Exercise objective ->
Repeat the lines below exactly as they appear, but leave out the images.

◆ ◆ ◆

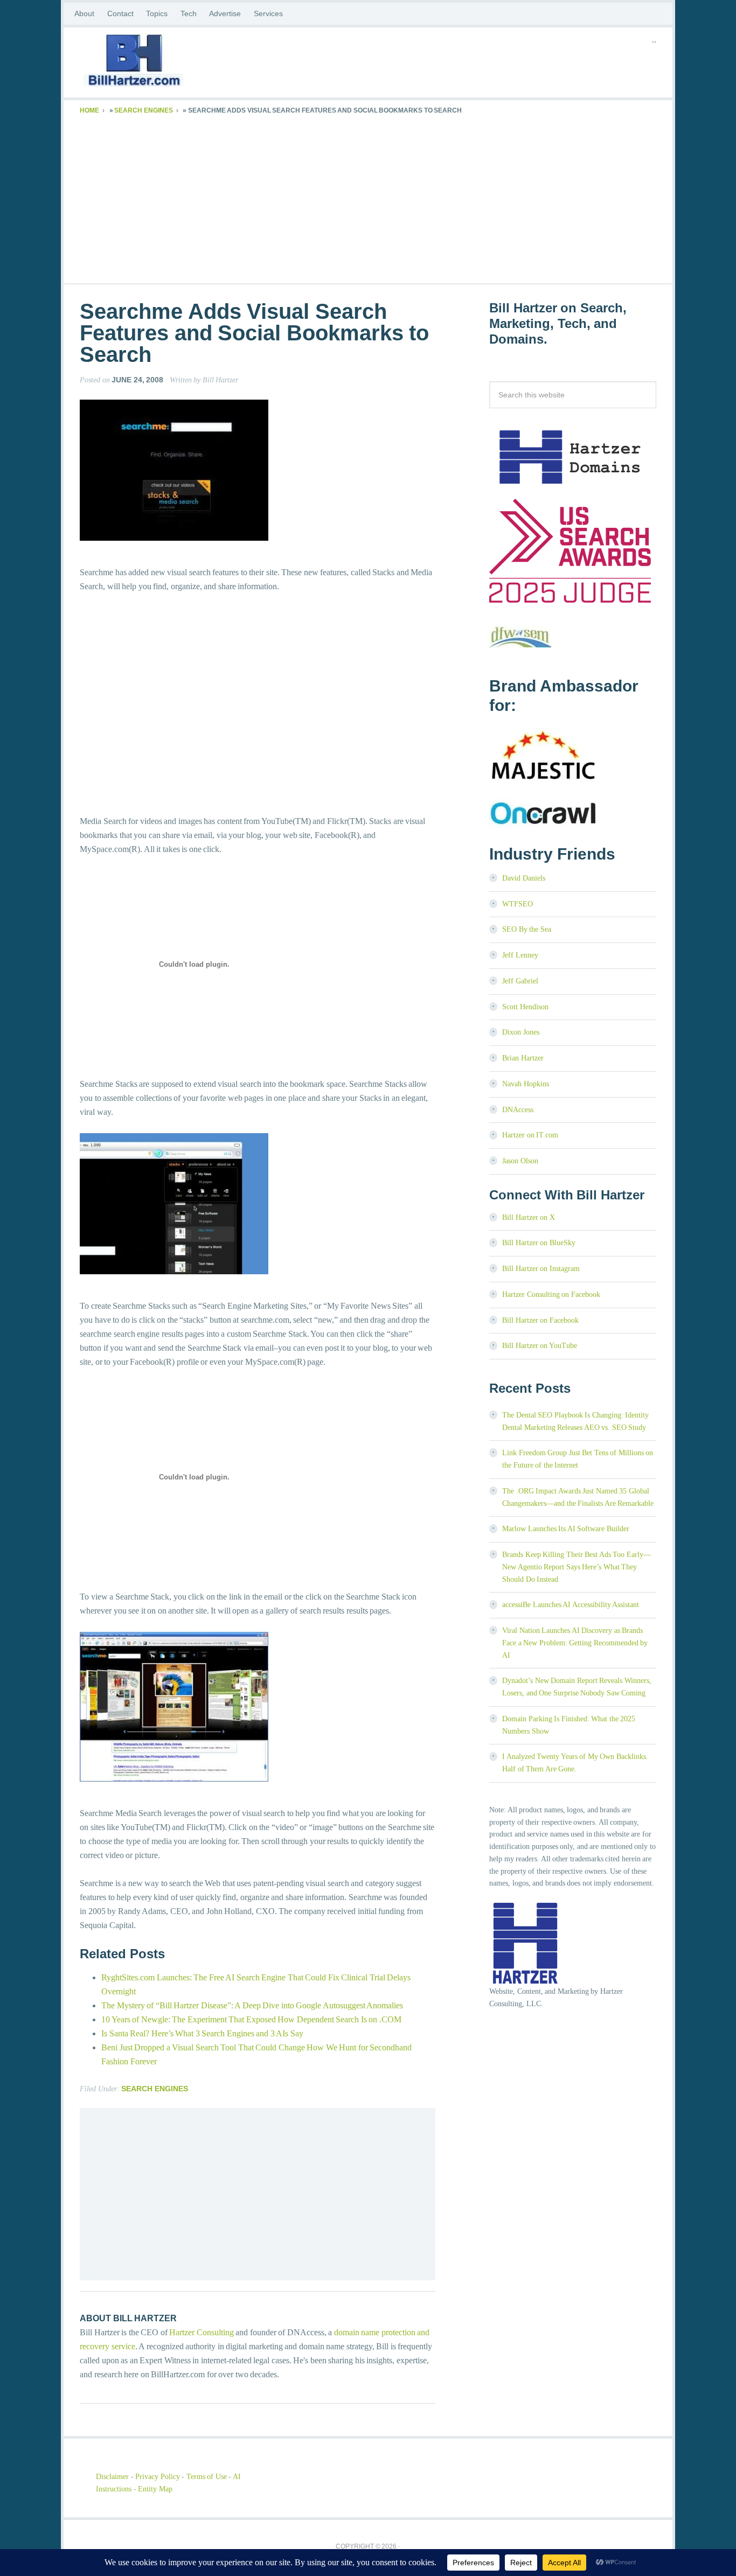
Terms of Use (206, 2477)
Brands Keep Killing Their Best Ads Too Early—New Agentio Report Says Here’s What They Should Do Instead (576, 1567)
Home (89, 110)
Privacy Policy (157, 2477)
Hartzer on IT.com (530, 1135)
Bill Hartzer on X (528, 1217)
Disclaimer (112, 2477)
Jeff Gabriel (520, 981)
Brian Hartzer (523, 1058)
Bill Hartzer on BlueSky (538, 1243)
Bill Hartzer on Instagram (541, 1269)
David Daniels (523, 878)
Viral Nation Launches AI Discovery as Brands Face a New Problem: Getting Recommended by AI (575, 1642)
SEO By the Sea (526, 929)
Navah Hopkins (525, 1084)
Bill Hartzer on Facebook (540, 1320)
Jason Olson (520, 1161)
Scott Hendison (525, 1007)
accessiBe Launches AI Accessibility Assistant (570, 1605)
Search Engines (143, 110)
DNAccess (517, 1110)
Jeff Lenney (520, 955)
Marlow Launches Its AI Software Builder (565, 1529)
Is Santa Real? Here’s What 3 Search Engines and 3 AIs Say (202, 2033)
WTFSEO (517, 904)
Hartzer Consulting (201, 2332)
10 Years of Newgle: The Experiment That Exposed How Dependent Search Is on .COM (251, 2019)
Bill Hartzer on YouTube (539, 1346)
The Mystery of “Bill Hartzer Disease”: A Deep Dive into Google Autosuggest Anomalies (252, 2005)
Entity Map (155, 2489)
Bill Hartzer (166, 62)
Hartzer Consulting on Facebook (551, 1294)
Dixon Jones (520, 1032)
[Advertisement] (368, 197)
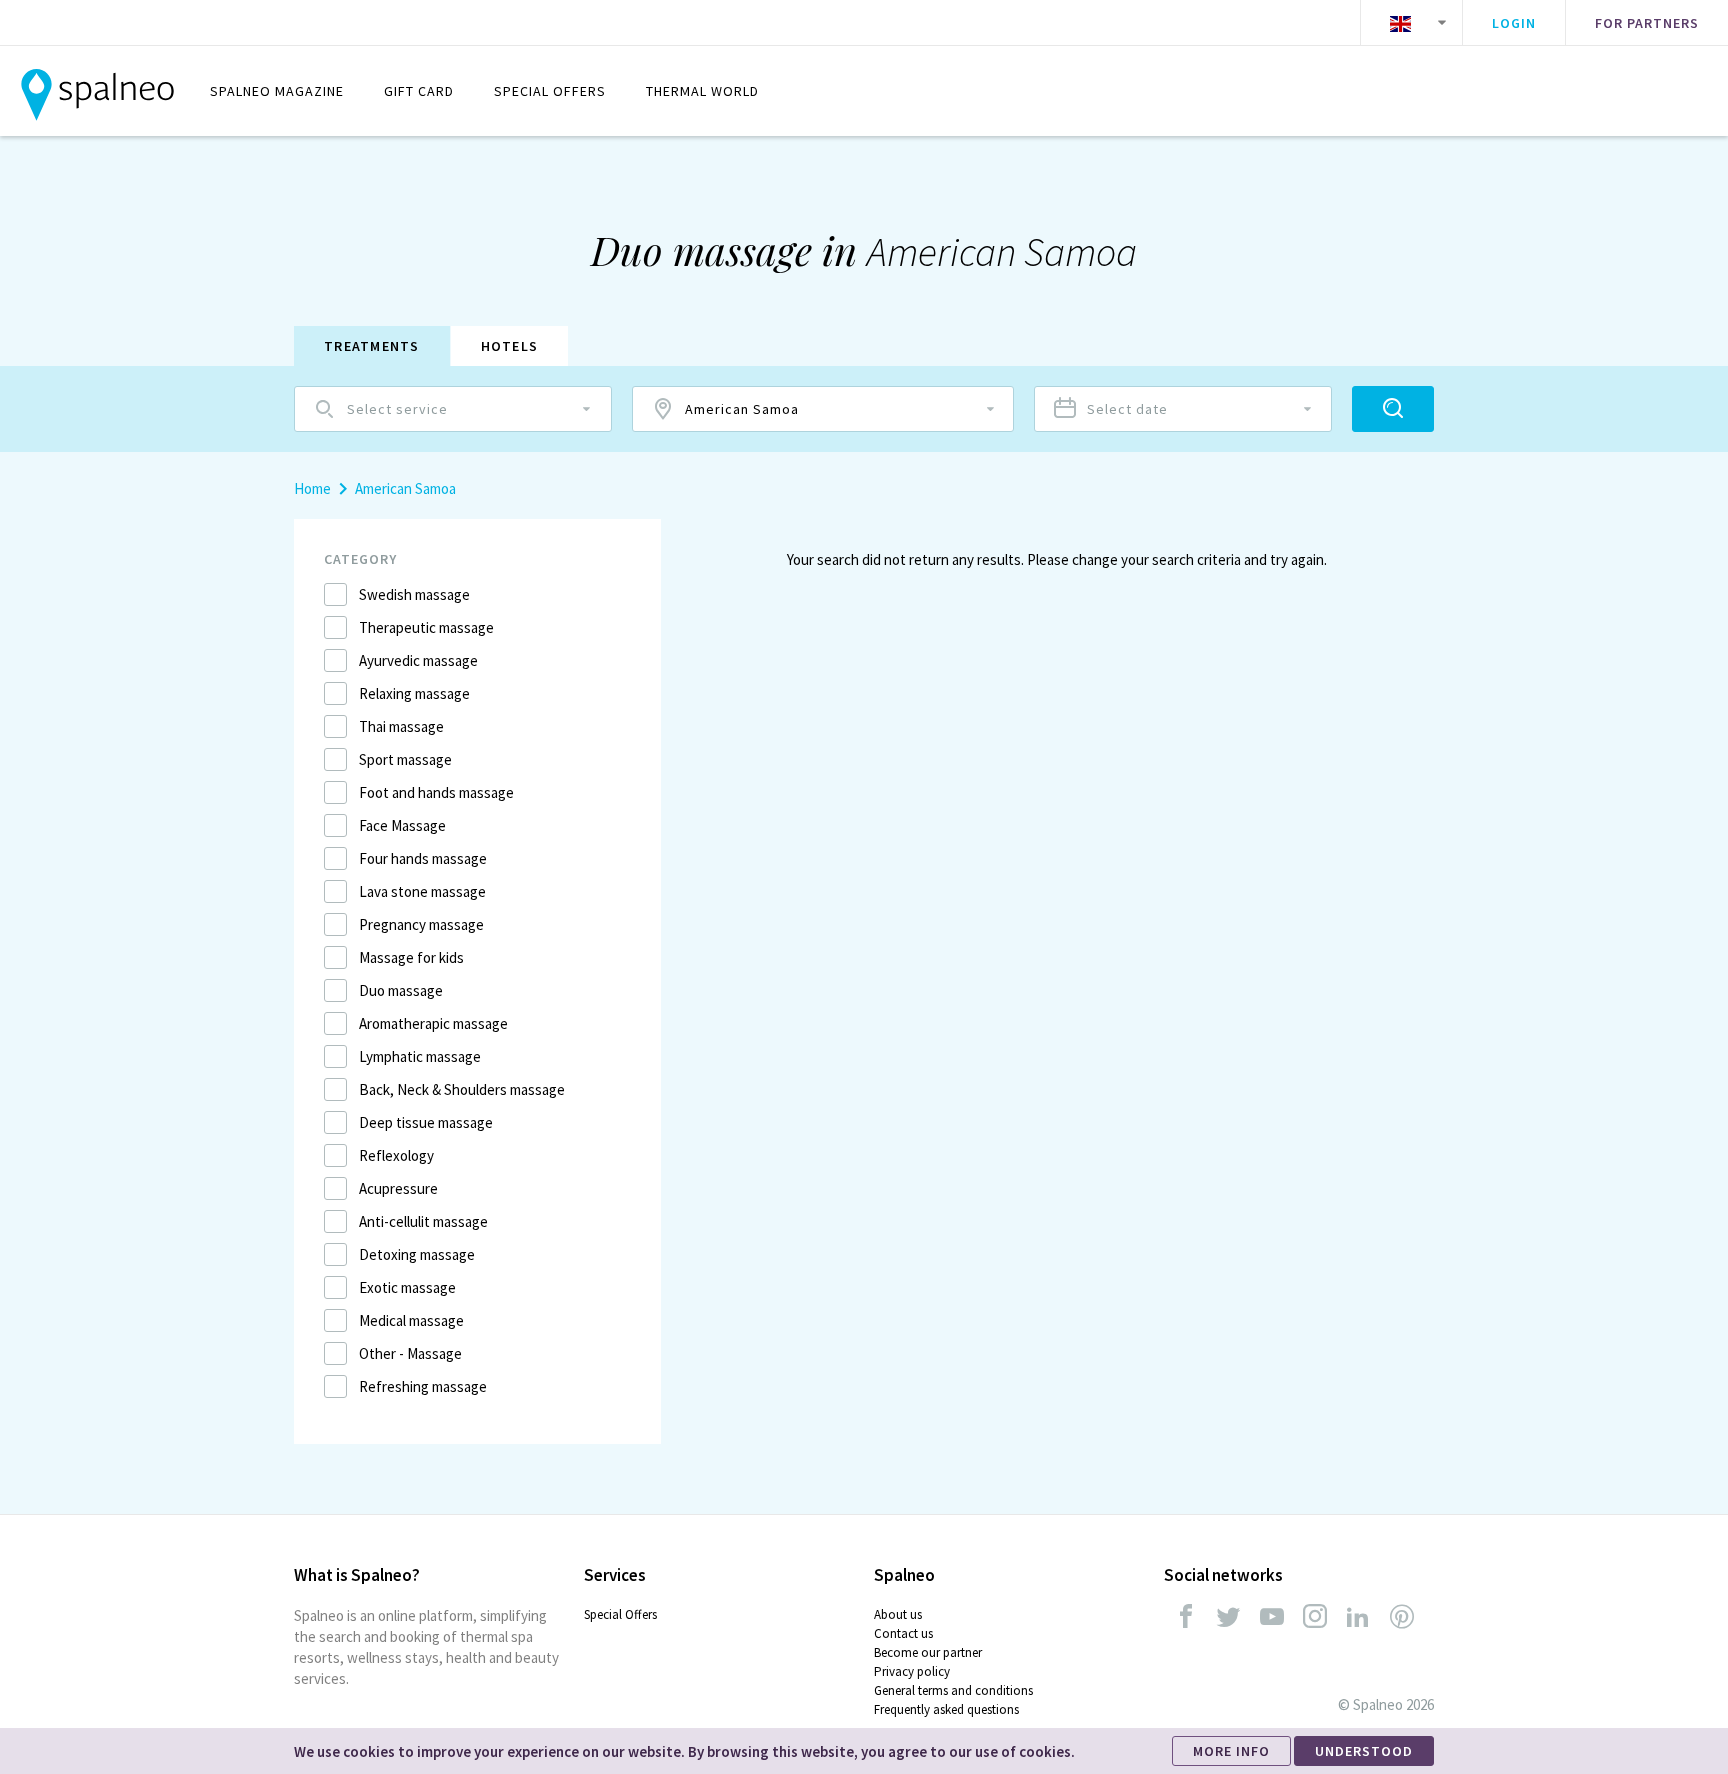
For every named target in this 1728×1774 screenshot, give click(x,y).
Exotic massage (407, 1287)
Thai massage (401, 726)
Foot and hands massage (436, 792)
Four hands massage (423, 858)
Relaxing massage (414, 693)
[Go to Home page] (97, 91)
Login (1514, 23)
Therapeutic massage (426, 627)
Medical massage (411, 1320)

◆ ◆ ◆

Response ->
Terms of Use (206, 2477)
Brands Keep Killing Their Best Ads Too Early—New Agentio Report Says Here’s What They Should Do Instead (576, 1567)
Home (89, 110)
Privacy Policy (157, 2477)
Hartzer on IT.com (530, 1135)
Bill Hartzer on X (528, 1217)
Disclaimer (112, 2477)
Jeff Gabriel (520, 981)
Brian Hartzer (523, 1058)
Bill Hartzer on BlueSky (538, 1243)
Bill Hartzer on Instagram (541, 1269)
David Daniels (523, 878)
Viral Nation Launches AI Discovery as Brands Face a New Problem: Getting Recommended by AI (575, 1642)
SEO By the Sea (526, 929)
Navah Hopkins (525, 1084)
Bill Hartzer on Facebook (540, 1320)
Jason Olson (520, 1161)
Scott Hendison (525, 1007)
accessiBe Launches AI Accessibility Assistant (570, 1605)
Search Engines (143, 110)
DNAccess (517, 1110)
Jeff Lenney (520, 955)
Marlow Launches Its AI Software Builder (565, 1529)
Is Santa Real? Here’s What 3 Search Engines and 3 AIs Say (202, 2033)
WTFSEO (517, 904)
Hartzer Consulting (201, 2332)
10 Years of Newgle: The Experiment That Exposed How Dependent Search Is on .COM (251, 2019)
Bill Hartzer on YouTube (539, 1346)
The Mystery of “Bill Hartzer Disease”: A Deep Dive into Google Autosuggest Anomalies (252, 2005)
Entity Map (155, 2489)
Bill Hartzer (166, 62)
Hartzer Consulting on Facebook (551, 1294)
Dixon Jones (520, 1032)
[Advertisement] (368, 197)
For every named target in this 1728×1774 screenshot, give click(x,y).
Exotic massage (407, 1287)
Thai massage (401, 726)
Foot and hands massage (436, 792)
Four hands massage (423, 858)
Relaxing massage (414, 693)
[Go to Home page] (97, 91)
Login (1514, 23)
Therapeutic massage (426, 627)
Medical massage (411, 1320)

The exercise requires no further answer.